--- Data records ---
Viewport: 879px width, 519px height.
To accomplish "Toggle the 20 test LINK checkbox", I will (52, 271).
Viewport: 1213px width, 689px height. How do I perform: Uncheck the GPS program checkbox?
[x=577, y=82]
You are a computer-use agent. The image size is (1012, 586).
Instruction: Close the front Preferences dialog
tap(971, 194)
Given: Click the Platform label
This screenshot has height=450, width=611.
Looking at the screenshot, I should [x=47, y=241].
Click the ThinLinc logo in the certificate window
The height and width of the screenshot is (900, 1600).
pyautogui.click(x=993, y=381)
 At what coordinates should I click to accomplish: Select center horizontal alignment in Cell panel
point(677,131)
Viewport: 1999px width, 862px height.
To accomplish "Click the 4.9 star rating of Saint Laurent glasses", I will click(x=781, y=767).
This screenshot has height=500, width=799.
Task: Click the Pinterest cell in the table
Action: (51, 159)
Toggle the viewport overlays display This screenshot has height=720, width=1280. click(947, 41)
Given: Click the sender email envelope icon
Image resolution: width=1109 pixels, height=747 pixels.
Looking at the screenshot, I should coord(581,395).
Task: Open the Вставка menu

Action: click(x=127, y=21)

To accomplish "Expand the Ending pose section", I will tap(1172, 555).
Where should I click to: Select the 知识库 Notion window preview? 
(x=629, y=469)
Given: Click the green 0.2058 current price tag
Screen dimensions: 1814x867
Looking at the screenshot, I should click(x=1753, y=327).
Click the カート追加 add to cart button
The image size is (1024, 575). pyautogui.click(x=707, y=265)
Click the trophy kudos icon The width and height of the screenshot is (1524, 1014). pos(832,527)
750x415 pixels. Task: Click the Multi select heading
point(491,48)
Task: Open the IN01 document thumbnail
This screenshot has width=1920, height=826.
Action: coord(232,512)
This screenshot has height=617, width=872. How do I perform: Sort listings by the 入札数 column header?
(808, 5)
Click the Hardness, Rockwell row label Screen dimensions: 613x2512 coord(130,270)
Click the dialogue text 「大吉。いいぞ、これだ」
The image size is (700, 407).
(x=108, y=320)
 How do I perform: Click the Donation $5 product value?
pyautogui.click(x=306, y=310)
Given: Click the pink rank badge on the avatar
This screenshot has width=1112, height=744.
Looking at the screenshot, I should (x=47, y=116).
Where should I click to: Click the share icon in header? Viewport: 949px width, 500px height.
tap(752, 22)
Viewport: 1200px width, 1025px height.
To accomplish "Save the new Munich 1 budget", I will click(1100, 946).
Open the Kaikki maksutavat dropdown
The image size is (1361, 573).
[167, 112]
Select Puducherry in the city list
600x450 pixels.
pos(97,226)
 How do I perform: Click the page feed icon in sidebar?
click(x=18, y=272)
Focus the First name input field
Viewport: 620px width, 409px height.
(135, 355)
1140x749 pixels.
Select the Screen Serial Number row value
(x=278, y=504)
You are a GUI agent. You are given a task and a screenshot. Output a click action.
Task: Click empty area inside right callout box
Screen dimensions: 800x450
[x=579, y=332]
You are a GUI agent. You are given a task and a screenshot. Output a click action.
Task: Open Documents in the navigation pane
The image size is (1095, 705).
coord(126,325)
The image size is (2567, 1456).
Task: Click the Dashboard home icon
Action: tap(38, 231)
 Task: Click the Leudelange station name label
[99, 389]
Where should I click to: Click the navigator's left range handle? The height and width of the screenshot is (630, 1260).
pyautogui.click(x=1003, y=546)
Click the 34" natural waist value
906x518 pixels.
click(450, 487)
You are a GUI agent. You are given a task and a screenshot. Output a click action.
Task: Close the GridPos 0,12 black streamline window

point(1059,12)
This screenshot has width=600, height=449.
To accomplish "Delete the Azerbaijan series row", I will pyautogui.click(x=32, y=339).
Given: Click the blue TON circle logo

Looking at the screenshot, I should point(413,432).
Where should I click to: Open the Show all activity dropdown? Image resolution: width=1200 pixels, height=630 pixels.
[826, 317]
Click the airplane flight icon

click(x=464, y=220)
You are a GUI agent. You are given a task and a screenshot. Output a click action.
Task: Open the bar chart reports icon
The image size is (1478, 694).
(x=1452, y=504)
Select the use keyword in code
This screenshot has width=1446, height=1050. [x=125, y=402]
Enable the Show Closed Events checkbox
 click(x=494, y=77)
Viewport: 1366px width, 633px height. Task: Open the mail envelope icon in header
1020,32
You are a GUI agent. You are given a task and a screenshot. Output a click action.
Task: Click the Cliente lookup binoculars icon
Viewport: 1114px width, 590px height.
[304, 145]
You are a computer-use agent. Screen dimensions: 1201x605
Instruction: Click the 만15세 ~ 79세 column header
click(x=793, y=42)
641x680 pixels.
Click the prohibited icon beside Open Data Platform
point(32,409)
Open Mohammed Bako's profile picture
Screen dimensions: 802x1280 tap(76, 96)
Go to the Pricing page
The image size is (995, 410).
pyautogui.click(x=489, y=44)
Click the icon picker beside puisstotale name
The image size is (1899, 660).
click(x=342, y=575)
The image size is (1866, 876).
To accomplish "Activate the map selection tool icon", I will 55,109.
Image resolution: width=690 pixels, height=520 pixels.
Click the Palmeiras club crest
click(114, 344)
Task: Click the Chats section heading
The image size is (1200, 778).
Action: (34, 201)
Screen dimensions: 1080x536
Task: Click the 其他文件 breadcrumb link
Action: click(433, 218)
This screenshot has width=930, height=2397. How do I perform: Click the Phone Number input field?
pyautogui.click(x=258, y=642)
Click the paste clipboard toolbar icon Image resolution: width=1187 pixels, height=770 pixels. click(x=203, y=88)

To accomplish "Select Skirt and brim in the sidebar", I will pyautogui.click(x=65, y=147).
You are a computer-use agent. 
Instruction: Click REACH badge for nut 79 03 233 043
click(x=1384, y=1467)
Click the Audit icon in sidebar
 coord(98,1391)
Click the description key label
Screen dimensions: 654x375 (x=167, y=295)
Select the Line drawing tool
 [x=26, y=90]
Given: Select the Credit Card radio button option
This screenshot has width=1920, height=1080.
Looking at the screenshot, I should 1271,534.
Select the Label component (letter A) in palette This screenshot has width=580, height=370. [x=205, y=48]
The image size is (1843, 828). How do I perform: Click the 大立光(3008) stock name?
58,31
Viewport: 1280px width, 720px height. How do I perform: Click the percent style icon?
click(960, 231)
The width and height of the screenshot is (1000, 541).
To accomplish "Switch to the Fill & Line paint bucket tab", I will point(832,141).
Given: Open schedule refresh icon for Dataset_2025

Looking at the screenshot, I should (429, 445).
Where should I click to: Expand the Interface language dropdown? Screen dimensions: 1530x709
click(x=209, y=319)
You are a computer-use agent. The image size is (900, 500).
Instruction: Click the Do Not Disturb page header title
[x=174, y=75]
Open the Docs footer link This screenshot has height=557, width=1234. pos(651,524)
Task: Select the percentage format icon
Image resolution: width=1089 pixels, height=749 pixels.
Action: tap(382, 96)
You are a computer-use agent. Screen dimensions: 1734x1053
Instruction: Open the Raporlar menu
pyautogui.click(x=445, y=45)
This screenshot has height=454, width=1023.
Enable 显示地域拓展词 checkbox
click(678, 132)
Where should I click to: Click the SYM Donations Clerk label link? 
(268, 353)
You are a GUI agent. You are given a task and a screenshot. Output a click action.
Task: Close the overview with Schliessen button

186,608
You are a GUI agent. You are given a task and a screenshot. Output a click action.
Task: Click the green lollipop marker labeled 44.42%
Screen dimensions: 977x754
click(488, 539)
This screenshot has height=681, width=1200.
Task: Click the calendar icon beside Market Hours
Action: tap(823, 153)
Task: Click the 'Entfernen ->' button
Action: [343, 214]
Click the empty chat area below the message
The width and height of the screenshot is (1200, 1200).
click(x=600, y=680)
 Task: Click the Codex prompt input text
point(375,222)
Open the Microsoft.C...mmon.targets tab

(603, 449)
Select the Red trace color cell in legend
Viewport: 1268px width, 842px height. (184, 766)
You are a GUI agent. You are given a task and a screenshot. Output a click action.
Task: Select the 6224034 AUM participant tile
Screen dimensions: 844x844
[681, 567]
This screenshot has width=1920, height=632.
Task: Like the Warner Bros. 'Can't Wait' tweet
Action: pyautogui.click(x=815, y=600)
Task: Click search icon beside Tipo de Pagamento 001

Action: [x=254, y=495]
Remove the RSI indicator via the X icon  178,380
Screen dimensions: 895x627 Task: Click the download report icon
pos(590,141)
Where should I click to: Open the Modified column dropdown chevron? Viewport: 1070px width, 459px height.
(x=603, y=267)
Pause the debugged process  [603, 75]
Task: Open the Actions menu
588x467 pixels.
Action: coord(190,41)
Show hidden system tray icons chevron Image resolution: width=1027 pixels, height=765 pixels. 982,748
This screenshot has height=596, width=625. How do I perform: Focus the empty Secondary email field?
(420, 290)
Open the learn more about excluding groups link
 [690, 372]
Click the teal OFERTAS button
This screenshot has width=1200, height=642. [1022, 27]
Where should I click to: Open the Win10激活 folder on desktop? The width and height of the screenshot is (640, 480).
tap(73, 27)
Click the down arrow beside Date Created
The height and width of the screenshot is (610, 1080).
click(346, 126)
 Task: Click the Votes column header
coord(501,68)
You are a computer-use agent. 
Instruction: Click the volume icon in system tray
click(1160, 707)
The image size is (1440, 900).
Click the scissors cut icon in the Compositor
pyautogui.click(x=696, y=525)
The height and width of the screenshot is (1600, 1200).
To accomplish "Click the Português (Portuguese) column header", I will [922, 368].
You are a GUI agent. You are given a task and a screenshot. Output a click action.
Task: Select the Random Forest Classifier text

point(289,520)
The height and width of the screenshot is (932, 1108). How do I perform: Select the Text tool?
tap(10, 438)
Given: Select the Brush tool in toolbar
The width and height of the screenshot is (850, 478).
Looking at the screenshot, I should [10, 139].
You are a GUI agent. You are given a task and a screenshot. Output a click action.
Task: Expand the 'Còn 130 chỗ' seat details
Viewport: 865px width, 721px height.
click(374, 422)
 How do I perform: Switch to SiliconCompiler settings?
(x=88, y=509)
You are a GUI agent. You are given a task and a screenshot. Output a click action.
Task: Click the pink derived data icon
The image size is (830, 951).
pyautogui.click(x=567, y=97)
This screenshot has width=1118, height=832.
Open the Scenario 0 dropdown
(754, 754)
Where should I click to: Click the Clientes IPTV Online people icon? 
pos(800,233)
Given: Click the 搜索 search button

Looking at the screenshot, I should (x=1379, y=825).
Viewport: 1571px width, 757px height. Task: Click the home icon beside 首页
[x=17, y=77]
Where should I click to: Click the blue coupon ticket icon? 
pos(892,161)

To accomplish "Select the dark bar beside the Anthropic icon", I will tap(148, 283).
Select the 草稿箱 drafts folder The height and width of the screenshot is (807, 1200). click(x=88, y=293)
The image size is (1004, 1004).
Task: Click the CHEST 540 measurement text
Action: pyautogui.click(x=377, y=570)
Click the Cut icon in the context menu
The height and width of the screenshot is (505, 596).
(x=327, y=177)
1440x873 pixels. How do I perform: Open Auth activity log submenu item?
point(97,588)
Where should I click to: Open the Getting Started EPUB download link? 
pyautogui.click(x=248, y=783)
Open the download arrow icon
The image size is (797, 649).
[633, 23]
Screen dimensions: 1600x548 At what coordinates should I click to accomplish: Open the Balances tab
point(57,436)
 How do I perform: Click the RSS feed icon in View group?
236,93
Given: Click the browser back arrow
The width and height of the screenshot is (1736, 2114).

--- Exercise brief ---
Find every line in the records above that holds the word "pink", and copy each one.

--- Result of this exercise ---
Given: Click the pink rank badge on the avatar
Task: Click the pink derived data icon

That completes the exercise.